> What is being asked: Reproduce the following material word for word, without changing anything.

> Available data:
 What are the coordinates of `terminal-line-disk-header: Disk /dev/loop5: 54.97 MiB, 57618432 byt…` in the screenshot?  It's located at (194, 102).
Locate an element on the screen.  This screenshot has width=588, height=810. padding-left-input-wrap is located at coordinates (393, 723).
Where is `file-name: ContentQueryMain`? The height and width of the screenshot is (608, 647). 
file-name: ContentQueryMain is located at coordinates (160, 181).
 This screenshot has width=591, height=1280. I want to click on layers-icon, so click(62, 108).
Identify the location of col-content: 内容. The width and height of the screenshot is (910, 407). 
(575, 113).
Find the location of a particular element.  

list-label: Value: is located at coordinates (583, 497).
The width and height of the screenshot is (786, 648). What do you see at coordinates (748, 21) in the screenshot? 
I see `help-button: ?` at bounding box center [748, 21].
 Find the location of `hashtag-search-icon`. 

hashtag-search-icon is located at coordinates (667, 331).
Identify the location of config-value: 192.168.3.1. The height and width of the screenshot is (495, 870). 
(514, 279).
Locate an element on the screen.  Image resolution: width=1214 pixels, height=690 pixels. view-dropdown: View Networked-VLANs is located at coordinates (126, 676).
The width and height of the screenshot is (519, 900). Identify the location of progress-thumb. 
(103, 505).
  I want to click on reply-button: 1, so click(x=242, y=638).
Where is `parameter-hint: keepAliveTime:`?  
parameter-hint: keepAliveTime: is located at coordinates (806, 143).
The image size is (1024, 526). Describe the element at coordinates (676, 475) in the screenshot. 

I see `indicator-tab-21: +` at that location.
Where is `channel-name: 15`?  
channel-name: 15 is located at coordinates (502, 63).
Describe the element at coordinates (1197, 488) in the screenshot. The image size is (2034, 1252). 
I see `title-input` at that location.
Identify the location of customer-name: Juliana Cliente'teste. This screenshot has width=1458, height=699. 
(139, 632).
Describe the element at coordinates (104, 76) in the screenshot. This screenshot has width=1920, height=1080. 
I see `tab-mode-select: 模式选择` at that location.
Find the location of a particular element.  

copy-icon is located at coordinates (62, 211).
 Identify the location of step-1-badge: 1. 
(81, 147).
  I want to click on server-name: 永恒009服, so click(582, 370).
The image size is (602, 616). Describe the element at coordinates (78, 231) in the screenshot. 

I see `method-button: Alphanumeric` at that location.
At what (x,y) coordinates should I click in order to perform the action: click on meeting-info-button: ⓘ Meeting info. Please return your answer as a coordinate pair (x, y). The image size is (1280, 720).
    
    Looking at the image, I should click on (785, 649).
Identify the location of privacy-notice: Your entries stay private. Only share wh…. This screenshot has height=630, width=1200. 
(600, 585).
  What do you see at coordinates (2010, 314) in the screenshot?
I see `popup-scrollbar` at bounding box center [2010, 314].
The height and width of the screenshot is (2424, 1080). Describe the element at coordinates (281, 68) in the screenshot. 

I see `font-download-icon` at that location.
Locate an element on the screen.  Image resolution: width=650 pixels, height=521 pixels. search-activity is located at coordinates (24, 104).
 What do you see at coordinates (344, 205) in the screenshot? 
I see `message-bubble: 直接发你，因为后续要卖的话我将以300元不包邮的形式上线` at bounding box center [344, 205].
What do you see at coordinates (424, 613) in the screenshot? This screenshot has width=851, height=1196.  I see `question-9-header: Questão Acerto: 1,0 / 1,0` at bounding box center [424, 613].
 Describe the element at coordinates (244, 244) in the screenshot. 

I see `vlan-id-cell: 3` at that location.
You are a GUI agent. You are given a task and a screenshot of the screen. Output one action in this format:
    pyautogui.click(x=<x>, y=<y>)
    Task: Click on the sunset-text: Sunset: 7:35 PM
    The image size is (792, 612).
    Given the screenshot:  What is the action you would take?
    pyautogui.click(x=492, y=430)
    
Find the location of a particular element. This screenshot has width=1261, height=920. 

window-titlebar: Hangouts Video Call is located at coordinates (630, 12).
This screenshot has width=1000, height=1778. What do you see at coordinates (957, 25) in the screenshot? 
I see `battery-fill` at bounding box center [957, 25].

> Task output:
 What are the coordinates of `terminal-line-disk-header: Disk /dev/loop5: 54.97 MiB, 57618432 byt…` in the screenshot?  It's located at (194, 102).
Locate an element on the screen.  This screenshot has width=588, height=810. padding-left-input-wrap is located at coordinates (393, 723).
Where is `file-name: ContentQueryMain`? The height and width of the screenshot is (608, 647). 
file-name: ContentQueryMain is located at coordinates (160, 181).
 This screenshot has width=591, height=1280. I want to click on layers-icon, so click(62, 108).
Identify the location of col-content: 内容. The width and height of the screenshot is (910, 407). 
(575, 113).
Find the location of a particular element.  

list-label: Value: is located at coordinates (583, 497).
The width and height of the screenshot is (786, 648). What do you see at coordinates (748, 21) in the screenshot? 
I see `help-button: ?` at bounding box center [748, 21].
 Find the location of `hashtag-search-icon`. 

hashtag-search-icon is located at coordinates (667, 331).
Identify the location of config-value: 192.168.3.1. The height and width of the screenshot is (495, 870). 
(514, 279).
Locate an element on the screen.  Image resolution: width=1214 pixels, height=690 pixels. view-dropdown: View Networked-VLANs is located at coordinates (126, 676).
The width and height of the screenshot is (519, 900). Identify the location of progress-thumb. 
(103, 505).
  I want to click on reply-button: 1, so click(x=242, y=638).
Where is `parameter-hint: keepAliveTime:`?  
parameter-hint: keepAliveTime: is located at coordinates (806, 143).
The image size is (1024, 526). Describe the element at coordinates (676, 475) in the screenshot. 

I see `indicator-tab-21: +` at that location.
Where is `channel-name: 15`?  
channel-name: 15 is located at coordinates (502, 63).
Describe the element at coordinates (1197, 488) in the screenshot. The image size is (2034, 1252). 
I see `title-input` at that location.
Identify the location of customer-name: Juliana Cliente'teste. This screenshot has width=1458, height=699. 
(139, 632).
Describe the element at coordinates (104, 76) in the screenshot. This screenshot has width=1920, height=1080. 
I see `tab-mode-select: 模式选择` at that location.
Find the location of a particular element.  

copy-icon is located at coordinates (62, 211).
 Identify the location of step-1-badge: 1. 
(81, 147).
  I want to click on server-name: 永恒009服, so click(582, 370).
The image size is (602, 616). Describe the element at coordinates (78, 231) in the screenshot. 

I see `method-button: Alphanumeric` at that location.
At what (x,y) coordinates should I click in order to perform the action: click on meeting-info-button: ⓘ Meeting info. Please return your answer as a coordinate pair (x, y). The image size is (1280, 720).
    
    Looking at the image, I should click on (785, 649).
Identify the location of privacy-notice: Your entries stay private. Only share wh…. This screenshot has height=630, width=1200. 
(600, 585).
  What do you see at coordinates (2010, 314) in the screenshot?
I see `popup-scrollbar` at bounding box center [2010, 314].
The height and width of the screenshot is (2424, 1080). Describe the element at coordinates (281, 68) in the screenshot. 

I see `font-download-icon` at that location.
Locate an element on the screen.  Image resolution: width=650 pixels, height=521 pixels. search-activity is located at coordinates (24, 104).
 What do you see at coordinates (344, 205) in the screenshot? 
I see `message-bubble: 直接发你，因为后续要卖的话我将以300元不包邮的形式上线` at bounding box center [344, 205].
What do you see at coordinates (424, 613) in the screenshot? This screenshot has width=851, height=1196.  I see `question-9-header: Questão Acerto: 1,0 / 1,0` at bounding box center [424, 613].
 Describe the element at coordinates (244, 244) in the screenshot. 

I see `vlan-id-cell: 3` at that location.
You are a GUI agent. You are given a task and a screenshot of the screen. Output one action in this format:
    pyautogui.click(x=<x>, y=<y>)
    Task: Click on the sunset-text: Sunset: 7:35 PM
    The image size is (792, 612).
    Given the screenshot:  What is the action you would take?
    pyautogui.click(x=492, y=430)
    
Find the location of a particular element. This screenshot has width=1261, height=920. 

window-titlebar: Hangouts Video Call is located at coordinates (630, 12).
This screenshot has width=1000, height=1778. What do you see at coordinates (957, 25) in the screenshot? 
I see `battery-fill` at bounding box center [957, 25].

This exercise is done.